Bridging the Gap Between Indexing and Retrieval for Differentiable Search Index with Query Generation
Zhuang, Shengyao, Ren, Houxing, Shou, Linjun, Pei, Jian, Gong, Ming, Zuccon, Guido, Jiang, Daxin
The Differentiable Search Index (DSI) is an emerging paradigm for information retrieval. Unlike traditional retrieval architectures where index and retrieval are two different and separate components, DSI uses a single transformer model to perform both indexing and retrieval. In this paper, we identify and tackle an important issue of current DSI models: the data distribution mismatch that occurs between the DSI indexing and retrieval processes.
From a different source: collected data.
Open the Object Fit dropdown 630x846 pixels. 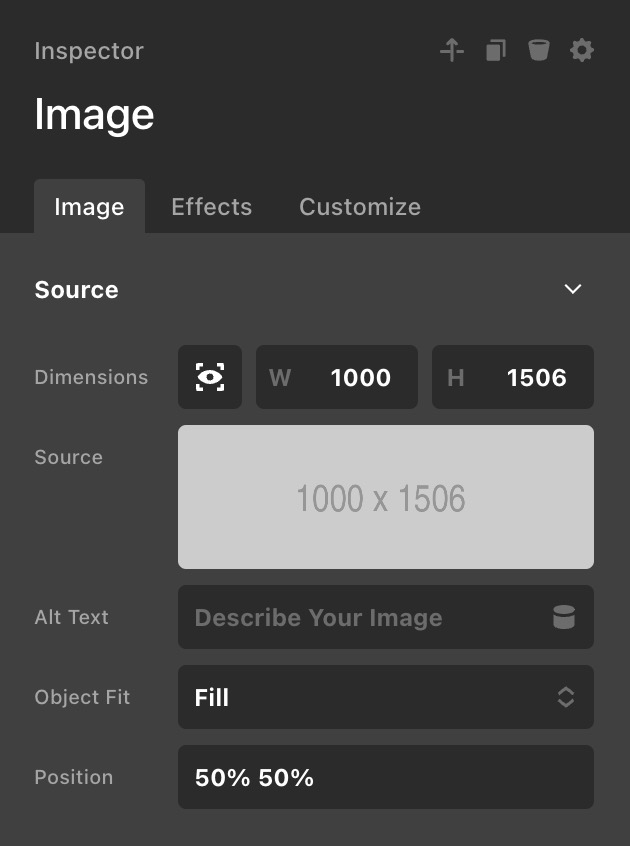[386, 697]
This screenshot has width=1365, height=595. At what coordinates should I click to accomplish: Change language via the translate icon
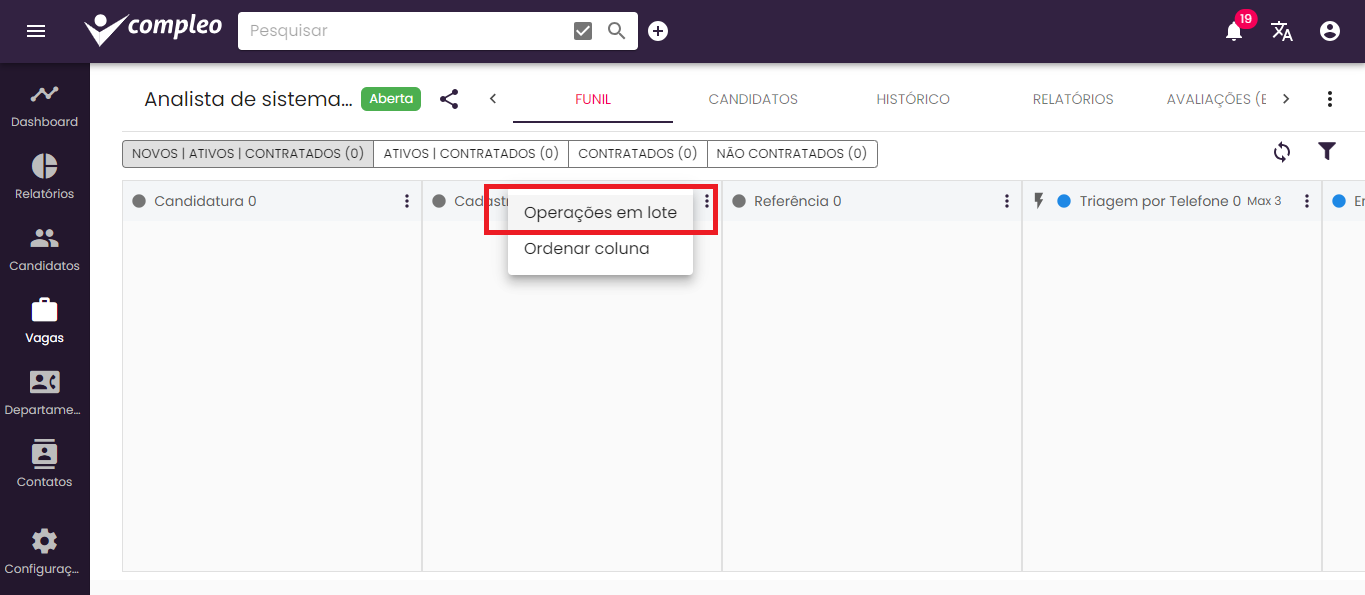(1281, 31)
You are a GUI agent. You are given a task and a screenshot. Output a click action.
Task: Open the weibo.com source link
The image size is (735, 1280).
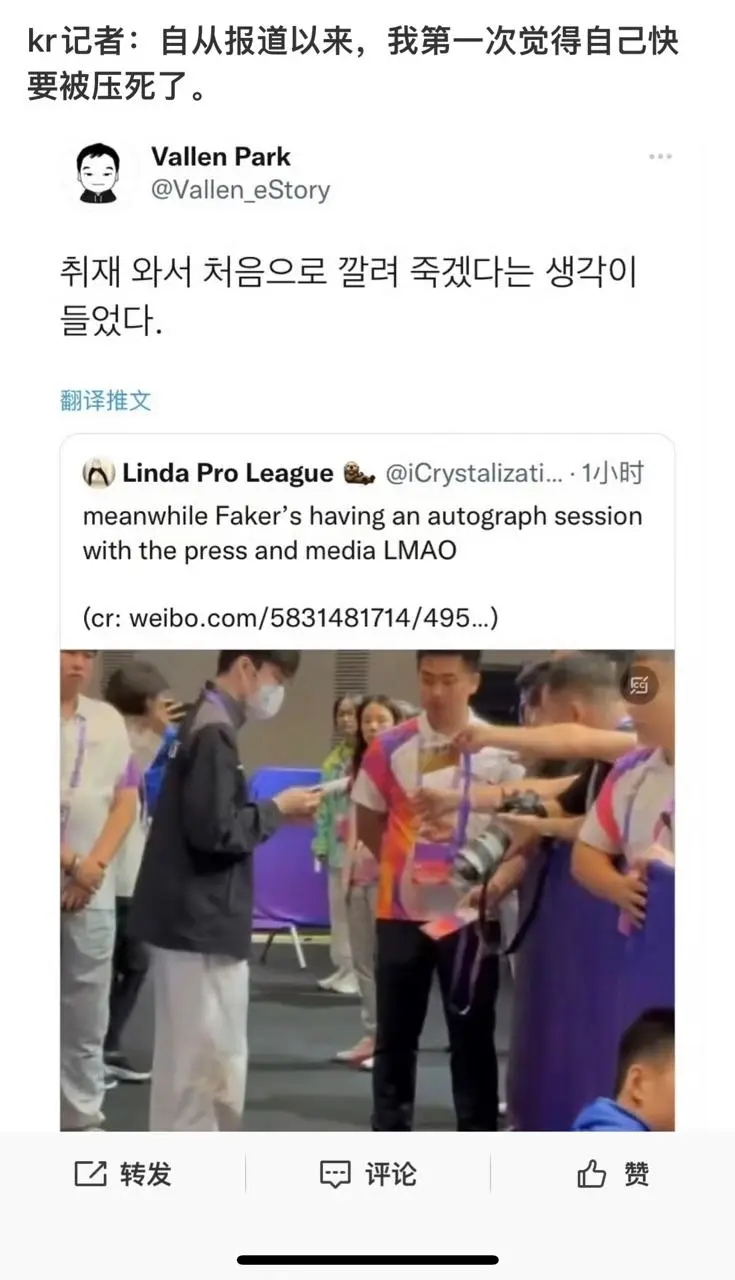coord(290,618)
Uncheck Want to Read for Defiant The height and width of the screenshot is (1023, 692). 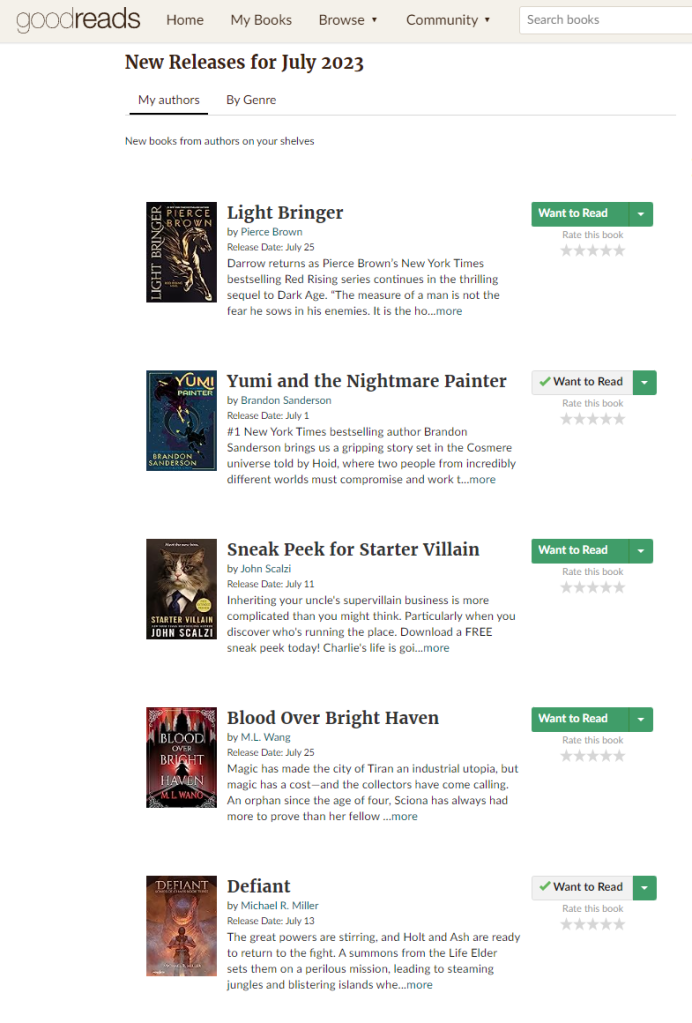582,887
Specifically, we argue that, at indexing, current DSI methods learn to build connections between the text of long documents and the identifier of the documents, but then retrieval of document identifiers is based on queries that are commonly much shorter than the indexed documents. This problem is further exacerbated when using DSI for cross-lingual retrieval, where document text and query text are in different languages. To address this fundamental problem of current DSI models, we propose a simple yet effective indexing framework for DSI, called DSI-QG. When indexing, DSI-QG represents documents with a number of potentially relevant queries generated by a query generation model and re-ranked and filtered by a cross-encoder ranker. The presence of these queries at indexing allows the DSI models to connect a document identifier to a set of queries, hence mitigating data distribution mismatches present between the indexing and the retrieval phases. Empirical results on popular mono-lingual and cross-lingual passage retrieval datasets show that DSI-QG significantly outperforms the original DSI model.